Patients, who receive surgery with therapeutic intent, usually require longer hospital stay [18]; however, removing infectious tissues and decreasing inflammatory load may help to improve antibiotics penetration to the region and, therefore, in some SBO cases is required. In this study, the patients who underwent surgery stay significantly longer in hospital (median 9.57 weeks) than those without surgical intervention (median 1.14 weeks). However, all the three patients with neural involvement required surgery and it complicates analysis of hospitalization time, because in those three cases, two factors overlapped each other and both might affect the time outcome with unknown superiority of one of them.
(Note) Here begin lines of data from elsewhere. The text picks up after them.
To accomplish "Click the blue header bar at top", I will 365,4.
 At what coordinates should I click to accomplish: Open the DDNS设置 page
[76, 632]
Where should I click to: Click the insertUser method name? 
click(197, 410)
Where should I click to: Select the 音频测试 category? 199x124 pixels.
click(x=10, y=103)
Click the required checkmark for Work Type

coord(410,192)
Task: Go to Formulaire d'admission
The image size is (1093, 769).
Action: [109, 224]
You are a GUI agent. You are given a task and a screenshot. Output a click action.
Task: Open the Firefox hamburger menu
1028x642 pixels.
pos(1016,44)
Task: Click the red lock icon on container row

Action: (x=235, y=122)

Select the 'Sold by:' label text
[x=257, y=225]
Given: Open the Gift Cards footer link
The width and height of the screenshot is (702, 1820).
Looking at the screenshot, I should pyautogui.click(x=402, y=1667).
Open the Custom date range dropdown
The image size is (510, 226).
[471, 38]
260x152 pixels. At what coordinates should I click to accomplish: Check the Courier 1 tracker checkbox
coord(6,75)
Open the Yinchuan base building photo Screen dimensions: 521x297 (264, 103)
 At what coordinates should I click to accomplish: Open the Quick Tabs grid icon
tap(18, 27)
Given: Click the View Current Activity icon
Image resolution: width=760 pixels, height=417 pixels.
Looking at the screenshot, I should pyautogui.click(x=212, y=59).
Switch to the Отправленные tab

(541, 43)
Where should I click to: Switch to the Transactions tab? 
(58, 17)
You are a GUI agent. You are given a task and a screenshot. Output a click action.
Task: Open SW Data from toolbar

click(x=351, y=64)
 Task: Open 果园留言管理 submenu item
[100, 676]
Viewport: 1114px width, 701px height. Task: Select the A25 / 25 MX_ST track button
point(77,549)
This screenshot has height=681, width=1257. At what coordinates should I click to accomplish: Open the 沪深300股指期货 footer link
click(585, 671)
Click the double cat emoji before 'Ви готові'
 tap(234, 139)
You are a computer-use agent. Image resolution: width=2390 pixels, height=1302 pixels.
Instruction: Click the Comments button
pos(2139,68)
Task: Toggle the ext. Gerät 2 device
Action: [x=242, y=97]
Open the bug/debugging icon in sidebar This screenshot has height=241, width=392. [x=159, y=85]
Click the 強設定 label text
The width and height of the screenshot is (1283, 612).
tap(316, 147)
In addition, two out of those mentioned three patients had diabetes that also overlapped the time of hospitalization and blured the picture.

Survival rate

SBO is a serious clinical condition with overall mortality rate reaching 10% [18, 21]. In our study, none of the patients died including the ones with CN involvement. It stays in line with some other authors [4, 11]. This may be associated with introduction of new antibiotics and advances in surgical procedures in the last years.

Conclusions

Skull base osteomyelitis presents a challenge for diagnosis and treatment. Treatment strategy requires prolonged aggressive intravenous antibiotic therapy, and in some cases combined with surgical intervention. Cranial nerve paresis indicates progression of the disease and is associated with longer hospital stay. Similar relationship is observed in patients with SBO that require surgery. Diabetes in patient’s medical history may complicate the healing process. Diabetes, neural involvement, and surgery may overlap each other resulting in longer hospital stay. Cranial nerve paresis may not resolve completely and some neural deficits become persistent.